Wat nodig is:
Ga verder met het bericht over gele roest in wintertarwe, aansluitend op de laatste zin.

Paginafragment:
┌────────

Gele roest in wintertarwe in zuidwesten: hopen op vorst

De extreem vroege vondst van gele roest is een gevolg van de zachte herfst en winter en de nieuwe fysio’s die in Nederland zijn geconstateerd. Deze zogeheten Warrior-groep is agressiever en kan overleven bij lagere temperaturen. Rinus van Rossum van Van Iperen en Hans Buikema van Syngenta manen telers alert te zijn op symptomen van gele roest. De percelen regelmatig controleren, is hun advies.

└────────

Beschikbare gegevens:
┌────────

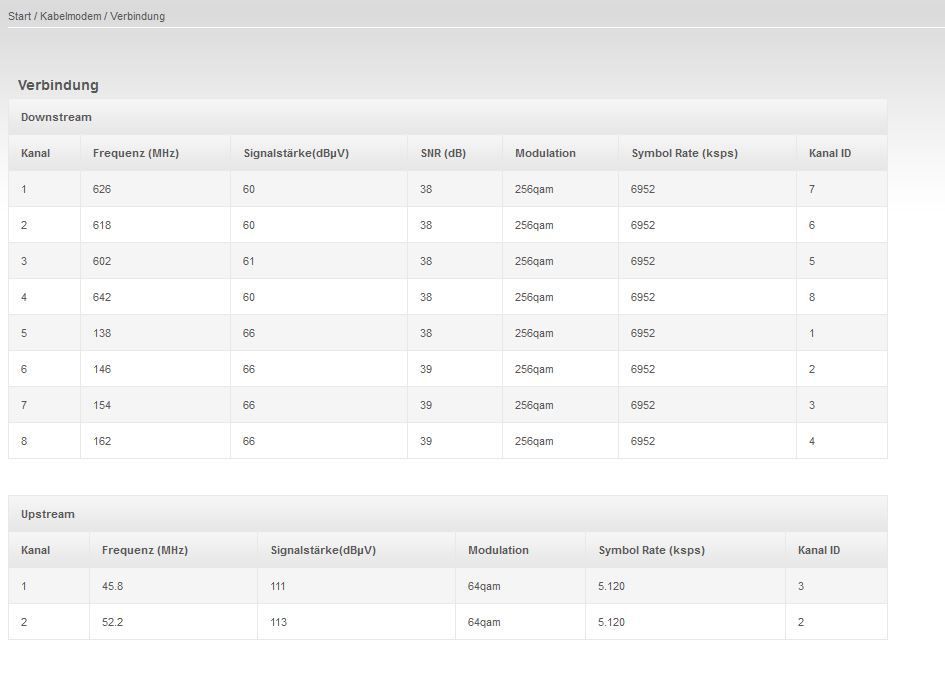Image resolution: width=945 pixels, height=688 pixels.
Task: Sort by the Frequenz (MHz) column header
Action: [135, 153]
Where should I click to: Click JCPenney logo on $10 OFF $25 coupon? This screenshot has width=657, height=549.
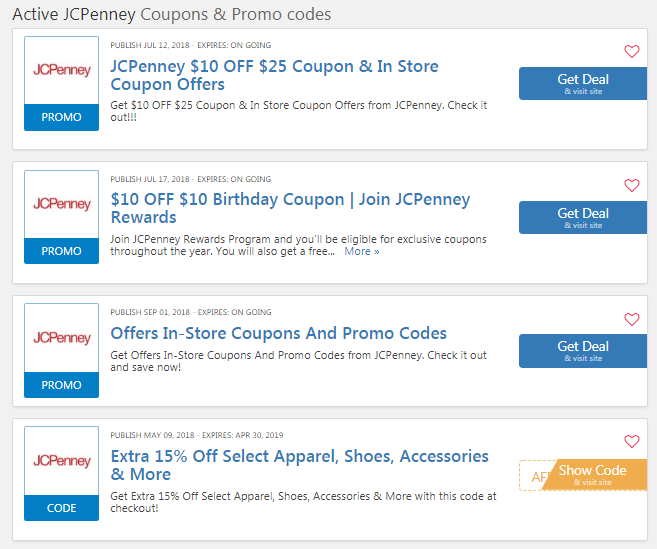(62, 70)
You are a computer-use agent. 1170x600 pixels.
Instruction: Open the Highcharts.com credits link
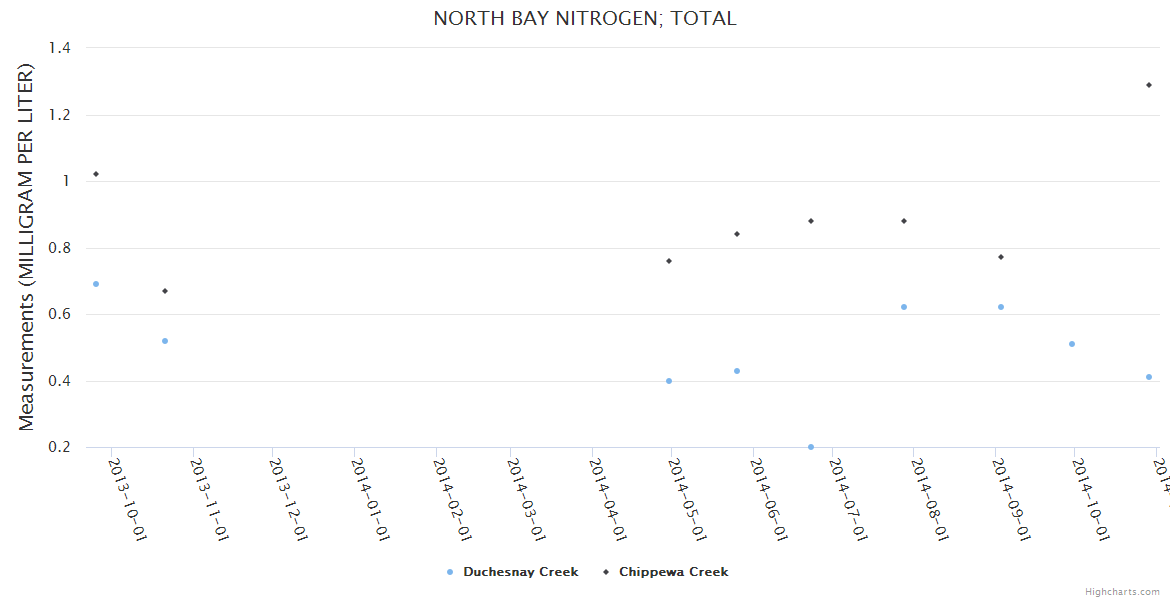point(1122,591)
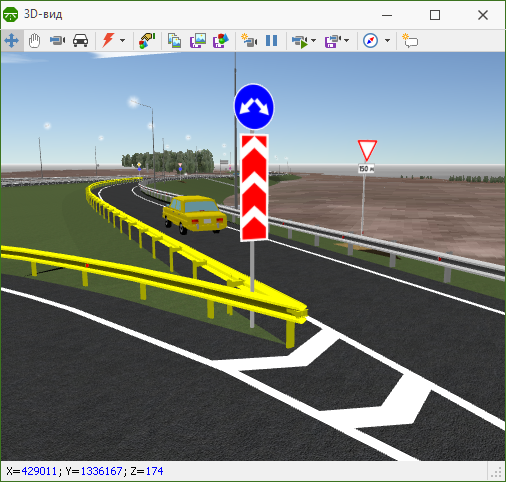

└────────

Uitkomst oefening:
Ze zijn echter nog niet bang voor een grote uitbraak van gele roest in wintertarwe. ‘We zitten twee maanden voor de uitstoeling’, zegt Buikema. In het noorden is volgens hem nog geen gele roest gevonden. Zijn vondst in een perceel in de Haarlemmermeer verraste Van Rossum. ‘Maar terugredenerend is het wel ideaal weer geweest voor gele roest: vochtig en koel.’
Vroege T0-bespuiting
Een periode met vorst kan de aantasting aanzienlijk verminderen. Buikema maakt zich dan ook nog geen grote zorgen voor het noorden. ‘Hier is voldoende vorst.’ Maar in het zuidwesten blijft het net wat minder koud. Als de vorst uitblijft zullen telers dan ook al eerder de T0-bespuiting moeten uitvoeren. De T0-bespuiting wordt normaal rond het einde van de uitstoeling uitgevoerd. Als het weer zacht blijft, zal dit dit jaar waarschijnlijk wat eerder vallen.